In setting priorities for further development, educational programs using school settings have some claim, based on five convergent lines of evidence and argument. First, school-based educational programs have been more fully evaluated than any other prevention strategies (with the exception of offender and victim mental health treatment), and results have been encouraging. These evaluations provide a foundation on which more sophisticated studies can be more quickly built. Second, school-based education programs have proven to be a successful primary prevention strategy in other domains, some closely related to sexual abuse prevention. Successful programs to prevent bullying and delinquency are particularly relevant. Third, school-based programs appear to be an efficient and non-stigmatizing delivery system for addressing multiple forms of child sexual abuse, including adult-on-child abuse, peer-on-peer abuse, and adult-on-teen statutory sex offenses. Fourth, school-based programs are efficient at addressing a variety of prevention goals. In addition to providing avoidance skills to potential victims, they can provide deterrence messages for potential offenders and assistance skills for potential bystanders. They also are well suited to promote reporting by victims and can be adapted to provide some harm-reduction messages, too—for example, encouraging children not to blame themselves for abuse or to see such experiences as very rare or stigmatizing. Fifth, although it would be possible to design other delivery systems for prevention messages, such as advertising and websites, the reality is that schools are a well-established venue for delivering such prevention messages; they have access to nearly the entire universe of children and families; and they have already in many jurisdictions accepted responsibility for this prevention task.
The arguments against these child-focused educational programs—that they cannot foil abuse by adults and that they put all the burden on children—have, as noted, major flaws. Some offenders, especially other youth and ambivalent adults, can almost surely be dissuaded, even by children. Moreover, other child-focused prevention techniques—such as wearing bicycle helmets—have been embraced after they have been proven to work.
The first key challenge for advocates of child-focused educational programs is to develop formats that can fit sustainably into school settings and other instructional environments, such as religious education classes, by being well adapted to and integrated with the other goals of these environments. The second is to undertake research designs of sufficient size and power to answer questions about their ultimate effectiveness.
Research on such educational programs, however, cannot be the sole focus of prevention, because the research evidence is still somewhat equivocal and because in reality advocates have investments in other strategies as well. In particular, the management of known offenders will continue to be a strong preoccupation of the public and policy makers.

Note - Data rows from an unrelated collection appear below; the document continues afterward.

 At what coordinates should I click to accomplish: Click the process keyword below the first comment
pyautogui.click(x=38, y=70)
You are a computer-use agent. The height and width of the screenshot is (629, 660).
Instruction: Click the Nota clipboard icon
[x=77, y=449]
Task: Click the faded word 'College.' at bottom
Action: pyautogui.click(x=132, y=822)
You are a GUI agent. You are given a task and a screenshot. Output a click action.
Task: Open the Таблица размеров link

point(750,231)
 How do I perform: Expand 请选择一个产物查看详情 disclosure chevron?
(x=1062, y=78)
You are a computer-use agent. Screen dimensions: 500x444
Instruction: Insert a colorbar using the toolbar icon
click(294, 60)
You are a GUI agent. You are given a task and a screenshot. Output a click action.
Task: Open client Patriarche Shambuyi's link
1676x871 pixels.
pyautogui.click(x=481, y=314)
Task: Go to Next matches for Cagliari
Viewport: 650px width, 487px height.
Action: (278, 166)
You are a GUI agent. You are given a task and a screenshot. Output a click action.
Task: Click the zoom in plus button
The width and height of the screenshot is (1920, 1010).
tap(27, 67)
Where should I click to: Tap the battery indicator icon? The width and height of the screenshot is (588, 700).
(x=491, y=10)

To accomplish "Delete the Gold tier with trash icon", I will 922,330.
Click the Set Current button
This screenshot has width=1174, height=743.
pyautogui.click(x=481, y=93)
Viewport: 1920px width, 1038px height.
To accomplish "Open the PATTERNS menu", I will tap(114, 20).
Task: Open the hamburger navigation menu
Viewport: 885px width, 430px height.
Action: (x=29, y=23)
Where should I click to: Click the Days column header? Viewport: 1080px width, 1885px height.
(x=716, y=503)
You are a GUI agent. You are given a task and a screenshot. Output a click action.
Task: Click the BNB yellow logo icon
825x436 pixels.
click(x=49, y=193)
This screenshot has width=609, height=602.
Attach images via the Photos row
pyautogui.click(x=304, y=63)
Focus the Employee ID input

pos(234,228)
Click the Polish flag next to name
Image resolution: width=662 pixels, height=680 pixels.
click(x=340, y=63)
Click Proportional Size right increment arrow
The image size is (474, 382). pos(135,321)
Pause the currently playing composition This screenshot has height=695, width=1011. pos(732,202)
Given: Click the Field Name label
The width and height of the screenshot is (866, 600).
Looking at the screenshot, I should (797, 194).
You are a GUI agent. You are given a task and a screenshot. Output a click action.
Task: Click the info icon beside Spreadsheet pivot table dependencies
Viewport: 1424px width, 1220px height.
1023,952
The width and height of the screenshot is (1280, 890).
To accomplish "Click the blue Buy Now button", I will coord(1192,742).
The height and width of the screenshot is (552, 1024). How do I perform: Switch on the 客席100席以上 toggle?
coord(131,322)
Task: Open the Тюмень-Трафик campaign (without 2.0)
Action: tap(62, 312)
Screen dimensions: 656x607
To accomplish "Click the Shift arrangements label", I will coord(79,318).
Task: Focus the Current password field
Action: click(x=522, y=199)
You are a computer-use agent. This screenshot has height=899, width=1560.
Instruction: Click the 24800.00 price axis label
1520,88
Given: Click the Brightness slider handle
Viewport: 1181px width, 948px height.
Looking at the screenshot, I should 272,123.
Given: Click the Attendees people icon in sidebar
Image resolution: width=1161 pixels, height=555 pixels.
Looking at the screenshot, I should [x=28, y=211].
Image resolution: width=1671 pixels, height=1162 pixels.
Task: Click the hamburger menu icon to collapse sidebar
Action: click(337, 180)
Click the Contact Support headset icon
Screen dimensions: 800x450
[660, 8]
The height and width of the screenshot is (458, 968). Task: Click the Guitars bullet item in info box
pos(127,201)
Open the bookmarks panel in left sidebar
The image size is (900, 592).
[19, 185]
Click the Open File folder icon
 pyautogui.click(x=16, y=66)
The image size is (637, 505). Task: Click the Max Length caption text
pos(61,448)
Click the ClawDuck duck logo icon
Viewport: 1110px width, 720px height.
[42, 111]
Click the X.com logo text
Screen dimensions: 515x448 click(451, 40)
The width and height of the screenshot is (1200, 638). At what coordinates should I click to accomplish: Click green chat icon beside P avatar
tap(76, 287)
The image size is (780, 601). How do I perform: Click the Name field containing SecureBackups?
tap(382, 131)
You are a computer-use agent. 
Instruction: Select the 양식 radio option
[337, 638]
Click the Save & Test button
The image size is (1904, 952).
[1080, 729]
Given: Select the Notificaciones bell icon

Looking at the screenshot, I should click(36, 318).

Sex offender management strategies pose many problems. The strategies are limited in what they can accomplish, because they focus only on the small group of offenders who have already been identified and ignore all the rest. Many of the strategies are based on flawed logic models and misconceptions about the predominant dynamics of sexual abuse. Moreover, the research evidence in support of these strategies is equivocal. Yet still, they have tremendous support among influential policy makers, many of whom may not be interested in or responsive to evaluation results. Indeed, policy makers’ pre-occupation with these offender management strategies likely diminishes the resources for and interest in other potential strategies.
There is a clear need to rejuvenate evidence-based practice in offender management policy, but doing so is a daunting challenge. Some jurisdictions, such as Washington state95 and Canada,96 are fostering closer collaborations between researchers and policy makers, and these may help. Researchers in the field also need to propose well-designed experiments. But politicians and corrections and law enforcement officials may also have to take courageous actions to make evaluation a larger component of policy making in this area.
Outside of the justice arena, treatment services should be made available to children who have been victimized and who have symptoms or other disturbances and concerns in the wake of abuse. Solid evidence shows that certain forms of cognitive-behavioral therapy reduce such problems. National initiatives are already under way to make such treatment standard and widely available,97 and its successes should be highlighted and imitated by those who want to see a planned, empirically based approach applied to related sexual abuse prevention programming.
Other strategies for preventing sexual abuse and its consequences, such as community publicity efforts or outreach to potential offenders, are certainly worth exploring as well. However, it would not be wise to see these strategies as a substitute for school-based prevention,98 especially given evidence that major improvements have occurred under current practices that do include such prevention approaches. New strategies should be viewed as additions rather than alternatives and should be required to show empirical promise before being widely embraced.
Sexual abuse is a special challenge, different in many of its dimensions from other types of child maltreatment, crime, and child welfare problems. But enormous strides have been made to understand the problem, educate the public, and mobilize resources to address it. With additional research and program development, there is every reason to believe much more can be accomplished.